San Francisco Bay’s 5,000-year history of human transformation
Shell mounds along the shoreline reveal a bay that has never been uninhabited, anthropologist says

By Diane Ainsworth, Public Affairs

10 July 2002 | Human habitation of the San Francisco Bay is as old as the bay itself – even older. However, says anthropologist Kent Lightfoot, people today are altering the bay’s ecology more rapidly than did the native Americans of millennia past.

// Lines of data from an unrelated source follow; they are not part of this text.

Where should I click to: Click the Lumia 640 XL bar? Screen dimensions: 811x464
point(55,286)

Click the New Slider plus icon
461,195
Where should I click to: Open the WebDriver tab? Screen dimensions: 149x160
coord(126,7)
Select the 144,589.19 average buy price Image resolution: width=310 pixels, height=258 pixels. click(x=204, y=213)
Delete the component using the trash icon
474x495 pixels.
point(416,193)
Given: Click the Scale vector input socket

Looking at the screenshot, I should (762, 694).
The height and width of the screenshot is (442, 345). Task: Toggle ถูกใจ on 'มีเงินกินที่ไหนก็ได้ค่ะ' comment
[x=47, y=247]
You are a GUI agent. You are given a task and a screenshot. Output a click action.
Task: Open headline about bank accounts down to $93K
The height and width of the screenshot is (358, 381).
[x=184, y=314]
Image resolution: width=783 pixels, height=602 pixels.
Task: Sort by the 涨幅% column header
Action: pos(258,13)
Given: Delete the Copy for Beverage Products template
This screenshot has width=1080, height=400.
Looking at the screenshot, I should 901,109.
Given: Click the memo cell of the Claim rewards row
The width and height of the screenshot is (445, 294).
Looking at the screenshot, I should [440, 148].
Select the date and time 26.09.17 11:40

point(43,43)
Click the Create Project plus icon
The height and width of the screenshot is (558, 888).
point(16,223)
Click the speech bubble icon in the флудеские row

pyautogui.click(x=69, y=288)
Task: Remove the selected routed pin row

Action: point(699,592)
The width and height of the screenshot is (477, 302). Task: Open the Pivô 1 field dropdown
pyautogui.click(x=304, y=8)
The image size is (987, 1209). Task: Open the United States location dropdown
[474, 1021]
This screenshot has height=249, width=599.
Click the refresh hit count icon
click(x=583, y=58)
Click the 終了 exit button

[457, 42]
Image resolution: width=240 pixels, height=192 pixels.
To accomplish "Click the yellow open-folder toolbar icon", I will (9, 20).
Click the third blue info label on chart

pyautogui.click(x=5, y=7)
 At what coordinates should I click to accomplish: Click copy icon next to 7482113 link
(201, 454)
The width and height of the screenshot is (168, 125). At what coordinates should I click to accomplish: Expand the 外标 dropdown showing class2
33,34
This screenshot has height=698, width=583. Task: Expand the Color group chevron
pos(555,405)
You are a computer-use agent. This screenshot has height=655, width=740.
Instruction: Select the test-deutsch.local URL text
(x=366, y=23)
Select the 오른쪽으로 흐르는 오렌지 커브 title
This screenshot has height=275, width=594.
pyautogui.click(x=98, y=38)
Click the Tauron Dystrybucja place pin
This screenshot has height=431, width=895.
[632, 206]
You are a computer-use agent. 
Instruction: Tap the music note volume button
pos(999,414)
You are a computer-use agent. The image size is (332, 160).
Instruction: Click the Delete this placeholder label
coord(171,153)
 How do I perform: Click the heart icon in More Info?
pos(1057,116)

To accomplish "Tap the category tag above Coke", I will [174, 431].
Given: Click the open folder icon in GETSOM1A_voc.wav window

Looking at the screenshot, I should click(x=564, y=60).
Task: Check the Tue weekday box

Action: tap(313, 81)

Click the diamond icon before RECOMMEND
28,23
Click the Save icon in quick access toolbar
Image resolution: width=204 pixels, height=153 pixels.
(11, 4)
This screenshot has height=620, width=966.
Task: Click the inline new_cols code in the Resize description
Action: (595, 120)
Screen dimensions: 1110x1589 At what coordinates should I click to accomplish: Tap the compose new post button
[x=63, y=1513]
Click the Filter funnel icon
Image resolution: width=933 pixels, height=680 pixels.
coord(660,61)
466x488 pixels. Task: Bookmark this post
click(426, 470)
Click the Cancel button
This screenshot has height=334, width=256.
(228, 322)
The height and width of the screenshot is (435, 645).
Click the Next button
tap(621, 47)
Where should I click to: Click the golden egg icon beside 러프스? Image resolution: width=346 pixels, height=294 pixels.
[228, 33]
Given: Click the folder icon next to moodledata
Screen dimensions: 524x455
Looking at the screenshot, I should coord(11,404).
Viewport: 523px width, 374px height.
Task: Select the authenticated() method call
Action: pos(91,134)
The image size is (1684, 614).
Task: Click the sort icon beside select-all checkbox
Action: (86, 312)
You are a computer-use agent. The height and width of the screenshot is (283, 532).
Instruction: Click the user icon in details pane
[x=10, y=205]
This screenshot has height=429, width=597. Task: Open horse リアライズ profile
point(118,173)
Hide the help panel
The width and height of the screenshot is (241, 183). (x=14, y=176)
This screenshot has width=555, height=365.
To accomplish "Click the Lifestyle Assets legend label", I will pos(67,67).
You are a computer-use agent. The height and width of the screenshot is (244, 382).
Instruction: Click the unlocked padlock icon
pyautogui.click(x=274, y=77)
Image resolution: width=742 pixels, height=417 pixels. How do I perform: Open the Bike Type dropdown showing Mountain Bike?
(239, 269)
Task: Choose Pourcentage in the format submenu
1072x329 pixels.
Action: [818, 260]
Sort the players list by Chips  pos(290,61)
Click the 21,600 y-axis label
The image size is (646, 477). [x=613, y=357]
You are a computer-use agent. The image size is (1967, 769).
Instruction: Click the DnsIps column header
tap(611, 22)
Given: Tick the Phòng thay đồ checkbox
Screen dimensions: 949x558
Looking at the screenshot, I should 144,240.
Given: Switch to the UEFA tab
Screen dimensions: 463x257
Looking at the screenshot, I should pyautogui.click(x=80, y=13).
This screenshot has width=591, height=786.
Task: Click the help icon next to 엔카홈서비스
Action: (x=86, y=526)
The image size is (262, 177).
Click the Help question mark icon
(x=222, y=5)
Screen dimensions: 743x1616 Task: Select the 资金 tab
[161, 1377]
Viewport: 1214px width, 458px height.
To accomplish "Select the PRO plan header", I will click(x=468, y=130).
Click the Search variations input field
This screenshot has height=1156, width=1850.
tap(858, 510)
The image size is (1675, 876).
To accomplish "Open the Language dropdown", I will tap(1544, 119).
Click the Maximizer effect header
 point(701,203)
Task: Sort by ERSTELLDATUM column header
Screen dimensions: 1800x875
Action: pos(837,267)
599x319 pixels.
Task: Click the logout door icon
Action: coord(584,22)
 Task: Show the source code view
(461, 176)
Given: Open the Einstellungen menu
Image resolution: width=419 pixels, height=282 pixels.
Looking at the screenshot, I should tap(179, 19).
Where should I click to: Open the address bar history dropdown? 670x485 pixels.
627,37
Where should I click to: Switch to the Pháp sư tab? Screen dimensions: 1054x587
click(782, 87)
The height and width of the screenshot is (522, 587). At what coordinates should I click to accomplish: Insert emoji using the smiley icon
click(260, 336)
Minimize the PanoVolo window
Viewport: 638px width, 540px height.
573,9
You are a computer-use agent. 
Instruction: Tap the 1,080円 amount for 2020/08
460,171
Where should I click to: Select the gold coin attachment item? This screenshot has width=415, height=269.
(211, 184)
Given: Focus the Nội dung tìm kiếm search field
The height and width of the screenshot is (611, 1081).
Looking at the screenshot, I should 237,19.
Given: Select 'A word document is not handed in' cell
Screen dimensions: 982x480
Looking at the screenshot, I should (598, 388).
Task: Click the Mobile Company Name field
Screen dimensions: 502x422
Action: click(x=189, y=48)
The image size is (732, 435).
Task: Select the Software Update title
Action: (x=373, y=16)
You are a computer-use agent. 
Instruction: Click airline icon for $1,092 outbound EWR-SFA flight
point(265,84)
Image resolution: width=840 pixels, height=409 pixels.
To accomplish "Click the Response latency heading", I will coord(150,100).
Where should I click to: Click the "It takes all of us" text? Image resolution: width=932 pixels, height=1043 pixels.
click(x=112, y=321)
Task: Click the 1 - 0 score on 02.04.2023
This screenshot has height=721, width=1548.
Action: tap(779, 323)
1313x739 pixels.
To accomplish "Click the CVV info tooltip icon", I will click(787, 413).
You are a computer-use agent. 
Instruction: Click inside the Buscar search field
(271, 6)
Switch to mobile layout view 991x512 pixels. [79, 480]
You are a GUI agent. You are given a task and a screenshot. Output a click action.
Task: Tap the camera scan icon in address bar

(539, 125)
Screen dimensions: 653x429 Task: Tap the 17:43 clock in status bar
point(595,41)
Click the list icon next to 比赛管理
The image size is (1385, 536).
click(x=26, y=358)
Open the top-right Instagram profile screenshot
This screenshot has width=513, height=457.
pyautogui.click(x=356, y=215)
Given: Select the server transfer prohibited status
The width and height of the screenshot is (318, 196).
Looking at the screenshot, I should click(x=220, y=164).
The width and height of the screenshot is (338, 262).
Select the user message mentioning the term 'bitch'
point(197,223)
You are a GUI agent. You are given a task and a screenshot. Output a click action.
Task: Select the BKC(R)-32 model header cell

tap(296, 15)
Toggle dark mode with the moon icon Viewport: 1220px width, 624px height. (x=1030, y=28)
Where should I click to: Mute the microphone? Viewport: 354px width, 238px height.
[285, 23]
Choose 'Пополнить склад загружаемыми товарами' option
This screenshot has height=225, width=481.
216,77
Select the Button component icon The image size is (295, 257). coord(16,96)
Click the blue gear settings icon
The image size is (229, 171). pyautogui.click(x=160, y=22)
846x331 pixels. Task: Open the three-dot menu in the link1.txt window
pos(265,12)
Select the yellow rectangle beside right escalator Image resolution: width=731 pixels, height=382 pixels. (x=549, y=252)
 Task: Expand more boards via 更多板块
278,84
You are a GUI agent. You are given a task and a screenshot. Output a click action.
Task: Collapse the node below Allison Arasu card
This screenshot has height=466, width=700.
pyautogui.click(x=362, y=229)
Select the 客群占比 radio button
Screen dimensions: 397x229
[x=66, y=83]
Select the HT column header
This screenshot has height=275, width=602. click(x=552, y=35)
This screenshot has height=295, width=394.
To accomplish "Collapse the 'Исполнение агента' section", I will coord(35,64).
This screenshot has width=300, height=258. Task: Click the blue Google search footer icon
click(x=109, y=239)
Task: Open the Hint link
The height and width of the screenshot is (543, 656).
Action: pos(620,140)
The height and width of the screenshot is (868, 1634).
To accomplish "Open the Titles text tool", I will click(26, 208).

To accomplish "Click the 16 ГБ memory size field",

Lightfoot knows because he has logged a fair amount of time sifting through shell mounds along the bay. They contain prehistoric artifacts — built up from tons of rock, soil, shell — that were left by native Californians 4,000 to 5,000 years ago. First excavated in 1902, the mounds preserved human remains, graves, house floors, hearths, roasting pits and other domestic features, and a diverse range of animal and plant remains, left by local hunter-gatherers who thrived along the shoreline.

“People were here from the start, and that’s pretty significant,” he says. “They witnessed the creation and expansion of the San Francisco Bay system. They were here when sea levels were much higher and the Golden Gate was under water, about 10,000 or 11,000 years ago. They’ve been here ever since.”

A 5,000-year perspective
Lightfoot — who presented “A 5,000-Year Perspective of the Human Transformation of the Bay” recently, on behalf of the Berkeley Natural History Museums — believes that San Francisco Bay is “an excellent setting in which to view the symbiotic relationship of humans and the environment over the last 11,000 years.”

Early survey work by two Berkeley archaeologists, Max Uhle and Nels Nelson, laid the groundwork. Just after the turn of the century, they identified and recorded some 425 prehistoric shell mounds. From that survey, later researchers were able to show that the first native Californians lived about 10,000 years ago, along the Sonoma County coast (Duncan’s Landing), in the Los Vaqueros area of Alameda County and at sites in Santa Clara County.

As sea levels began to decline 4,000 years later and more shoreline appeared, human settlements began to dot the landscape, Lightfoot says. The San Francisco, San Pablo and Suisun bays all started to emerge.

“Thousands of acres of intertidal mud flats, and salt and brackish tidal marshes, were beginning to take root and thrive during the period of 6,000 to 2,000 years before present,” Lightfoot says. “The chronology of archaeological sites follows the establishment of tidal wetlands around the bay. The earliest bayshore sites date to about 5,000 to 4,000 years ago.”

Pre-colonial inhabitants
The large number and size of the shell mounds — some covering the length of two football fields and rising 30 feet in the air — suggest that a fairly large population of native Californians lived in the region long before Spanish, Mexican and Russian peoples began to colonize the area, says Lightfoot, who conducts archaeological investigations of Russian sites in Northern California as well.

Nelson, in fact, was not able to find all of the mounds before they were destroyed by urbanization. Early population density has been difficult to estimate because of that, Lightfoot says.

“On the one hand, not all of these mounds were probably occupied at the same time,” he says. “Many appear to have been used over multiple centuries, so we had overlapping occupation spans. Certainly when early Spanish explorers entered the Bay Area between 1769 and 1775, they described very dense populations, with smoke rising from many villages around the bay.”

They were masterful fishermen and traveled short distances in tule balsas, small boats constructed from tule reeds that could hold up to three people at a time. Lightfoot has found paddles, hooks, darts, spears, nets and clubs, all used to kill sea mammals, including otters, harbor seals, fur seals and sea lions, in some of his prized shell mounds.

Lightfoot thinks the early inhabitants exploited a range of resources; shellfish, including bay mussels, Pacific oysters and bent-nose clams, comprised most of their diet; elk, black-tailed deer, pronghorn and an occasional fox, wolf or raccoon supplemented it.

But he maintains that the indigenous peoples of the bay were passive, not aggressive, hunter-gatherers, that they were “nurturing land managers who constructed a cultivated landscape through deliberate human intervention over many centuries.” They cared for the shoreline through tillage, controlled burning, pruning, weeding and seeding. To look back 5,000 years, he says, is to see an ecology that has never been truly untouched by human hands.